Bem que tentei levar uma vida religiosa. Pouca fala, olhar baixo, andar pelos cantos, passar horas em contemplação.
Não criticar, não julgar, não blasfemar. Orar.
Oras bolas, desculpe minha total falta de iluminação. Se fazer só isso resolvesse todas as mazelas dessa vida terrena, a Índia seria o país mais civilizado, mais sereno, só se respiraria amor por lá. Miséria passaria bem longe.
Não é bem assim.
A vida não é essa simplicidade que os religiosos pregam. Nem eles mesmo seguem à risca!
Mas voltando a minha pessoa que é o que importa, por cerca de dez, doze anos, tentei ser fiel as lições de nosso irmão maior.
Acho que por um tempo até consegui… Me enganar e enganar aos outros.
Não sustentei a personagem “Boa Samaritana”. Quando a fantasia rasgou, chutei-a pra bem longe.
Saí do meu altar e fui pro mundo. Assim como Sidarta, também não conhecia a dor, a fome, o sofrimento. Somente através da literatura.
Ao ganhar o mundo, abri as portas de muitas mazelas. Algumas confesso aqui que me chocaram. Por outro lado também tenho de dizer que vi, vivi, conheci muita coisa boa que esse vasto mundão nos oferta diariamente. A começar pelas pessoas que conheci.
Para aqueles que deixei para trás, ensandeci. Não conseguem alcançar a ideia de que saindo da minha zona de conforto é que passei a realmente viver.
Já passei muita fome desde que ganhei o mundo. E foi justamente por essa precariedade, que passei a valorizar cada migalha de pão amanhecido que ganhei.
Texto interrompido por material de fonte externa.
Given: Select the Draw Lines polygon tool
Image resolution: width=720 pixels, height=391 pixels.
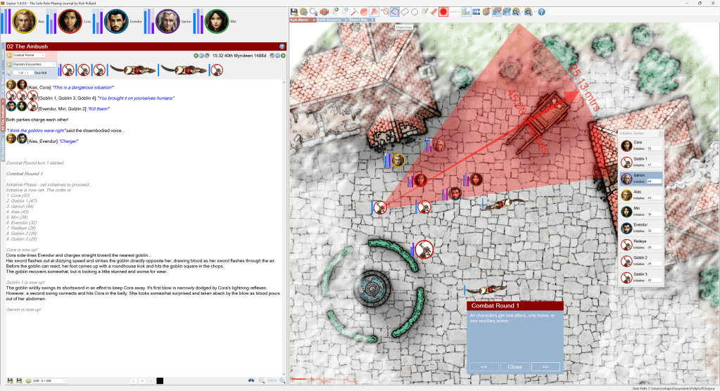Looking at the screenshot, I should click(395, 12).
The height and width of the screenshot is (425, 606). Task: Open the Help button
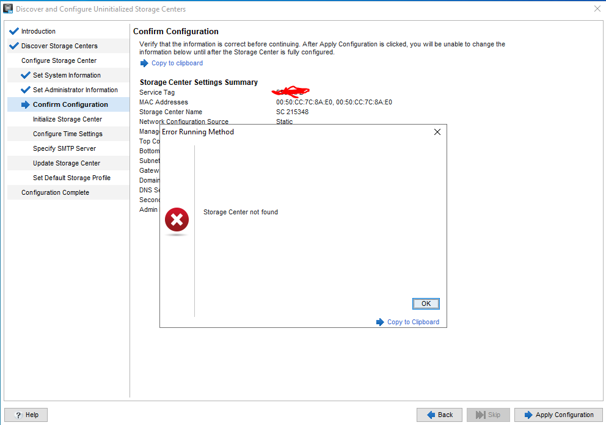pyautogui.click(x=26, y=415)
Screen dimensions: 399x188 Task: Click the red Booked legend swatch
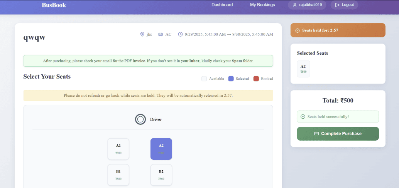(256, 79)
Cada fruta passada que catei em finais de feira. Cada papelão que consegui para servir de cama.
Através da miséria, cheguei a conviver com a real solidariedade e não com aquela maquiada que me ensinaram. Tudo bem que nessas andanças me deparei bastante com o lado B da vida: falsidade, hipocrisia, vilania, egoísmo. Cruzei meu caminho com lobos em pele de cordeiro. Aliás, é o que mais se vê por aí. Falsos moralistas então, são como “marias sem vergonha”.
Procriam em toda parte do planeta.
Não passei esse tempo todo imaculada. Quando cai no mundo quis provar de um tudo. Feito criança diante de um pote de melado, caí de boca e me lambuzei inteira. Era preciso saber, experimentar até mesmo para saber diferenciar o certo do errado.
Não vim ao mundo para ser santa! Ansiava ser gente.
Amei intensamente alguns homens. Fui enganada por todos. Chorei, me descabelei, me vinguei. Até cair em mim que todo esse sofrimento era inútil afinal, fazia o jogo que me ofereciam. De início até que fui ingênua mas depois, safada que me tornei, acabei virando esse jogo. E, a partir daí, eu é que estipulava as regras. Fiz muito marmanjo chorar. Alguns em desespero, deram cabo de sua vida. Nem me importei.Fiz parte da matilha de gananciosos, estelionatários, políticos. Entrei no jogo foi para ganhar.
E ganhei. E muito! Mas também perdi. E muito!
Perdi a minha essência, a minha pureza, a minha beleza. Quando já me achava totalmente perdida, aos poucos fui recuperando aquilo que um dia tive: a alegria de viver, a simplicidade do cotidiano. Passei a apreciar o velho e bom feijão com arroz e esqueci por completo das iguarias refinadas.
Hoje, ainda na eterna ignorância humana, sou tachada de louca. De “Velha Louca”. Mas quer saber? Nem ligo.
Afinal, só eu sei os caminhos que percorri e o que consegui filtrar disso tudo. Aprendi que viver é exatamente isso: errar, experimentar, gostar, odiar, tentar novamente e finalmente acertar. Vida em contemplação, desculpem-me seus adeptos mas viver assim, é pura enganação. Não aos outros mas a si mesmo.